The light of the sun hanging low over the western side of New Bedford harbor practically blinded me; when I got closer to the water, it reflected up off the flat surface of the water, and I had to look down. Down at the asphalt pavement littered with broken shells left when the gulls dropped a quahog or a mussel to break it open and reveal the tender mollusc body inside. Broken shells and some bones, picked clean, probably bones of a small gull — that bone looked like a humerus, that one perhaps an ulna — and the tail end of a fish skeleton, left by returning sport fisherman, and picked clean by the gulls.

Out on the still surface of the water, sea ducks dove underwater to catch small fish. The fish in the harbor are filled with toxic waste, PCBs, which will accumulate in the fat of the ducks. The fish in the harbor are evolving to become tolerant of the toxic waste, although it took many generations of fish and lots of death to get there. The same will probably happen to the ducks.
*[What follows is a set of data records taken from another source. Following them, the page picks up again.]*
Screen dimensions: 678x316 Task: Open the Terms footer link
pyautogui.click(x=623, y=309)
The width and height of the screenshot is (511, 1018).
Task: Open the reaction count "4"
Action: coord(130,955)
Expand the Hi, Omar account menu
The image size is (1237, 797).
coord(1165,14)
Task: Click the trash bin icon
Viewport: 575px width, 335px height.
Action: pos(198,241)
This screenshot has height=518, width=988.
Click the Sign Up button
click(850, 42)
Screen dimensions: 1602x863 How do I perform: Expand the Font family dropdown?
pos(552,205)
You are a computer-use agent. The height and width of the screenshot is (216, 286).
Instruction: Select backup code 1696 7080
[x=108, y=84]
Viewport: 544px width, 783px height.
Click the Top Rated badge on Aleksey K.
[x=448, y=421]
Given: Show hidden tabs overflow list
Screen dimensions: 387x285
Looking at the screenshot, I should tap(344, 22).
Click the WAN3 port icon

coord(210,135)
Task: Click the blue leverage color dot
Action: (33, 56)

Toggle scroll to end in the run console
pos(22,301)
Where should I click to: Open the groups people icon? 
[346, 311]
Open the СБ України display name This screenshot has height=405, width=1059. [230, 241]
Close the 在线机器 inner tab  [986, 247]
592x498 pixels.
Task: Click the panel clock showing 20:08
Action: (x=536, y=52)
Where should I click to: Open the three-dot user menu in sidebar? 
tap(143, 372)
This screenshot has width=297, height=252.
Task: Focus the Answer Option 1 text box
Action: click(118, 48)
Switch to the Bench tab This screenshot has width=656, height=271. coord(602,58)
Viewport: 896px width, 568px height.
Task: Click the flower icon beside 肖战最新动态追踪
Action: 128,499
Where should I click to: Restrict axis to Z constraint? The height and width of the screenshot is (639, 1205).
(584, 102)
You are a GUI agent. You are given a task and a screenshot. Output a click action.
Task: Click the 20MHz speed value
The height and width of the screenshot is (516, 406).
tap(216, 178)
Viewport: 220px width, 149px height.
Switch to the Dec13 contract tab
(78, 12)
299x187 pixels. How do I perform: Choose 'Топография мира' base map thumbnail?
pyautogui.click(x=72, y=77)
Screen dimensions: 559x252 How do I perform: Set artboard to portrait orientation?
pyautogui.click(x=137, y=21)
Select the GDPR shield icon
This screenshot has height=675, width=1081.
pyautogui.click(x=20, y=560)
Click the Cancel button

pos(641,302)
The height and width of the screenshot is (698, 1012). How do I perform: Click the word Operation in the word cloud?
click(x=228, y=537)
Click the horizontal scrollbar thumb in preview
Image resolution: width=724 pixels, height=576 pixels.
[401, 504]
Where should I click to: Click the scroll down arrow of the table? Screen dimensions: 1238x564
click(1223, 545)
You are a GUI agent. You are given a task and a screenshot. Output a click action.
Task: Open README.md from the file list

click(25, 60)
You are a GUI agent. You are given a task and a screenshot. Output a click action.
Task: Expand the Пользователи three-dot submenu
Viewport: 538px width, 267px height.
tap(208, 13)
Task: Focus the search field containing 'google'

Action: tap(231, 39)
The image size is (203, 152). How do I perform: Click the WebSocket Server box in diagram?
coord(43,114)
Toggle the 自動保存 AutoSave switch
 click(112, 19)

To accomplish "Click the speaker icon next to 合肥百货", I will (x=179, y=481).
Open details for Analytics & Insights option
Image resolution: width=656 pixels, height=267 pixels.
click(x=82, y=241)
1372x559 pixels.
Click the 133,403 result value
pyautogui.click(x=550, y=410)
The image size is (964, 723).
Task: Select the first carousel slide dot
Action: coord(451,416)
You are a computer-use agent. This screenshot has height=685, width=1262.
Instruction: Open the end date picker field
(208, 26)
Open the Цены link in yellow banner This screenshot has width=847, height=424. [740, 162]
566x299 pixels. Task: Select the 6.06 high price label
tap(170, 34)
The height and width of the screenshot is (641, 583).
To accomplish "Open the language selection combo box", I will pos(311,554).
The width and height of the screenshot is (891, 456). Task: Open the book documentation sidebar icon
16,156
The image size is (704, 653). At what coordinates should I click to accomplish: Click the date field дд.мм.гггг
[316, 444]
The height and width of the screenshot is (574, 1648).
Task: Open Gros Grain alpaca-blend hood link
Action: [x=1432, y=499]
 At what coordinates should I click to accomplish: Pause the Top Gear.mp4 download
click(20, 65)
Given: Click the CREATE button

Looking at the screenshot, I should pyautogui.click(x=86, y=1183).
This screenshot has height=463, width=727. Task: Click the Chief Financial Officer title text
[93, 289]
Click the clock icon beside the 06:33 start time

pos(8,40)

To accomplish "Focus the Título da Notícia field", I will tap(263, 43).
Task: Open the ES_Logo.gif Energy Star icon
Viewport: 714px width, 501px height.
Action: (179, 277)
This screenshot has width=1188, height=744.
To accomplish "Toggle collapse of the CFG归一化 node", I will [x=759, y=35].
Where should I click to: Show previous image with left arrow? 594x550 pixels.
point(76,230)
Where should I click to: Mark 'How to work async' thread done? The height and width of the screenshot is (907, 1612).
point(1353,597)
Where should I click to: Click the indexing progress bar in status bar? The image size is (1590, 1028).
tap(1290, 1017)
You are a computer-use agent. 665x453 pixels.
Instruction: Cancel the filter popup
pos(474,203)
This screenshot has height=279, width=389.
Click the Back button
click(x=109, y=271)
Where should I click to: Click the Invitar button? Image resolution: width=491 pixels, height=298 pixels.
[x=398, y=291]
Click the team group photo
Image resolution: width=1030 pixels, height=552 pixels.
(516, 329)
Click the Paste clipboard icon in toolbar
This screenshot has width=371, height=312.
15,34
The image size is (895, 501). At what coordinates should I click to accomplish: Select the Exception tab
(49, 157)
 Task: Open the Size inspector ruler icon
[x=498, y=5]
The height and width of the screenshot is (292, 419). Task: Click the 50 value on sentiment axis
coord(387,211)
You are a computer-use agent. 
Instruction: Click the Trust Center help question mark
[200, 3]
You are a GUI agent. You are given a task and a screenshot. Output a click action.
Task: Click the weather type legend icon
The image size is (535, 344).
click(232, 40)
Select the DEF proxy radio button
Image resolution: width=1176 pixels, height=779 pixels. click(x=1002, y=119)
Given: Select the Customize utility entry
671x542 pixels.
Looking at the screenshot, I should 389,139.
A breeze riffled the surface of the harbor. I turned away from the sun. Three gulls flew away at my sudden movement. One immature gull, too stupid to know when to fly away, stayed, facing the sun behind my back. No haze to soften outlines or hide sharp edges: I could see each feather on its head.

The ducks aren’t bothered by the traffic on the highway. They see me and fly low across the water, their wingtips tapping its calm surface. On Pope’s Island, I can see every detail of a Lark Sparrow hiding in the bushes, even though I have forgotten my binoculars: the harlequin pattern of its head, the clear breast with a dark spot in the center.

Walking west, the sun blinds me and forces me to look away. Then it dips behind the city, the few last rays lighting up the top of the old New Bedford Hotel dimmed by clouds moving in from the west, and the sun sets for the last time on this year.

Late fall

I took a long walk this afternoon, out to Fort Phoenix beach in Fairhaven. The wintering waterfowl have returned to the waters around Fort Phoenix: goldeneye, mergansers, loons, Brant, scaup, Bufflehead, grebes. I found myself crossing the bridge from Fairhaven to New Bedford just after sunset.

It had been a warm day, but as soon as the sun disappeared it started to get cold. The sky was one of those clear skies that you get in late fall or winter, and in the west it glowed orange-gold. I could see low dark clouds along the sourthern horizon, probably a bank of fog out to sea. I stopped at the Dunkin Donuts on Pope’s Island for a small decaf and a plain doughnut, and I watched it get dark while I sat there desultorily reading the newspaper. Not even five o-‘clock yet, and already dark.

Except that when I went back outside, it wasn’t completely dark. The sky was still bright from the setting sun. The moon, just a few days past new, added its own brilliance to the sky. Even though I was walking along a four-lane highway in the middle of the city, it all felt just a little bit magical.